MR cholangiopancreatography findings of biliary tract complications after liver transplantation
Author(s) -
Mustafa Fatih Arslan,
Nuray Halıloğlu,
Ayşe Erden
Publication year - 2018
Publication title -
turkish journal of medical sciences
Language(s) - English
Resource type - Journals
SCImago Journal Rank - 0.277
H-Index - 27
eISSN - 1303-6165
pISSN - 1300-0144
DOI - 10.3906/sag-1803-68
Subject(s) - medicine , liver transplantation , endoscopic retrograde cholangiopancreatography , biliary tract , magnetic resonance cholangiopancreatography , complication , radiology , bile duct , common bile duct , bile duct diseases , transplantation , anastomosis , gastroenterology , surgery , pancreatitis
Background/aim: We aimed to present the magnetic resonance cholangiopancreatography (MRCP) findings of biliary tract complications after liver transplantation. Materials and methods: Seventy-five patients who underwent MRCP in our department between July 2011 and July 2015 after liver transplantation were retrospectively evaluated. The MRCP images were reevaluated by three radiologists in consensus. Diagnostic confirmation of MRCP findings was obtained with direct cholangiographic examinations or with clinical, radiological, and laboratory findings and concordance between MRCP findings and the final diagnosis was investigated. Results: Twenty-seven of the 75 patients had normal MRCP findings and at least one type of biliary tract complication was detected on the MR images of 48 patients.
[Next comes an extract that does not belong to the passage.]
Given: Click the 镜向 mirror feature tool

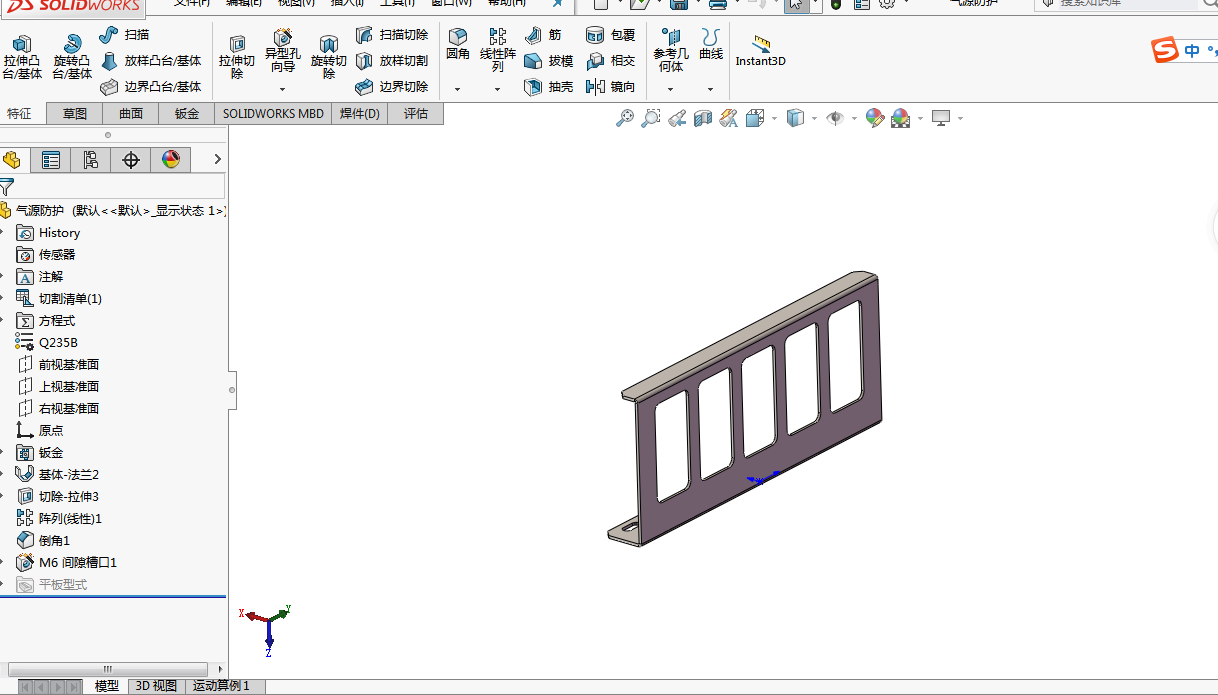Looking at the screenshot, I should pyautogui.click(x=611, y=87).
These complications included anastomotic stricture, dilatation of the biliary tract, nonanastomotic stricture, biliary leakage, cholangitis, biloma, abscess due to cholangitis, biliary stone-sludge, and donor-to-recipient bile duct disproportion. Thirty of the 75 patients were followed only by clinical and laboratory findings without further imaging. Forty-five patients underwent direct cholangiographic examinations. At the end of the follow-up period, 28 of the 75 patients were considered free of biliary tract complications, and at least one bile duct complication was diagnosed in 47 patients. Conclusion: With its high sensitivity and specificity, MRCP should be the first choice of method in the diagnosis and follow-up of biliary complications after liver transplantation.